Tell Amber to come on over if she wants to find this SIF. I have a drop drawer in the house I use to store snacks for the other personalities. I “use ta could” (southern vernacular also used by our state Senator..ughum) blame my husband. Since he’s no more, I had to create alternate personalities for blaming purposes. Just like the crazies. I prefer to call them the fatties. Would you rather be fat or crazy? Why not both. They say fat girls are better in bed. Or at least give better blow jobs. I’m just repeating what I hear. It makes sense. If some hot guy agrees to overlook layers of doughnut damage, I’d be expecting a good BJ too. So what if she’s a little crazy. Probably means she likes in the back door. You can’t expect her to enter through the same entrance as the hot chicks. Duh
Lesson time. What have we learned? I have multiple layers of complex fat which even Dr. Henry Lee would have trouble deciphering upon my demise. I promise you one thing “Hank,” unlike most; it won’t be blunt force trauma to the head. I’m too big for that. More like death by fry…or something along those lines. Check the arteries.
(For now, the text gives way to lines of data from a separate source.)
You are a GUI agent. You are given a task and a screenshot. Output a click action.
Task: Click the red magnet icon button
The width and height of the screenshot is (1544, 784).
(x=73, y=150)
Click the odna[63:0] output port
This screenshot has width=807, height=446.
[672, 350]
They are currently the only thing around me that’s hard. Other than El Conejo. He doesn’t count. He stays hard. Men should start carrying pocket books so we might further analyze their ridiculous behaviors. I fear it wouldn’t end well for them. I am insane. Does anyone consider this news? I eat in bed and have sex with a plastic bunny….and my Mother reads this. I think that qualifies me for some sort of medication. If you want Grandchildren Mother, find me a man with more than one leg who doesn’t run on batteries… post haste. My eggs are rotting. If you want to meet the “real me,” call my psychic. She’s currently the only hope I have of meeting me. “This can’t be my life.”